During the last games, the advisor for eight had requested a dinner with me. I could have accepted. I could have climbed into her bed like she wanted me to- I could have really tilted the odds in my tribute Avin's favor with a Sponsor that wealthy. She'd contributed a small fortune to the Trident that saved me in my games. But I declined her offer, using a prior engagement as an excuse. I had dinner with a sponsor instead, and though I did get a good sum, it was nothing to what I could have gotten, and even more- it was wasted.

The boy died while we were having our entrée; my tribute was allied with a sweet-seeming girl from 6 who got an extremely expensive gift from a sponsor; gasoline. The girl took it as a sign the boy was going to turn on her and she doused him in it while he was still stooped over the fire he'd build for their dinner.
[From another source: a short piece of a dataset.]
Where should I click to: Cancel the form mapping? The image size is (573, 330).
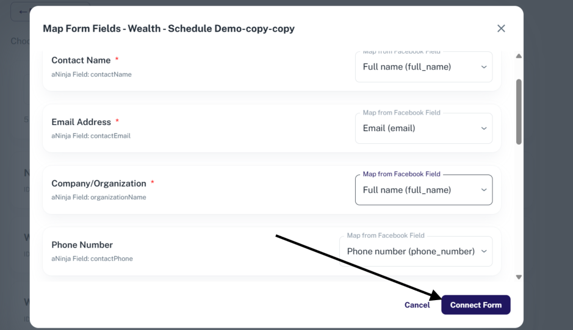click(417, 305)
For a moment I had been furious, but the fury vanished as soon as it had come; A waiter was extending a cordless phone at me.

It was Coriolanus Snow.

"Now that that's over- I've got someone I'd like for you to visit." He hissed, smooth as a snake "There will be a car outside in five minutes." He tells me.

"Oh! and Finnick?"

"Sir?"

"Be charming for me."

I shudder involuntarily and Annie gives me a funny look, like she concerned.

"You back?" she asks with a tilted grin "where'd you go just then, Mr. Odair?"

"Finnick." I answer her

"well Finnick, you look like you could use this" she's not on the bed anymore, she's in front of me, handing me my drink. Had I brought it in with me? I swallow a mouthful of the bitter wine and look up at her.

"Now how about a distraction, huh ?" There's humor and comfort in her voice and it pulls me up short. "How do we turn on this thing?"

As she says the words the screen comes to life, and the anthem begins to play.

"Welcome to the 70th Annual Hunger Games!"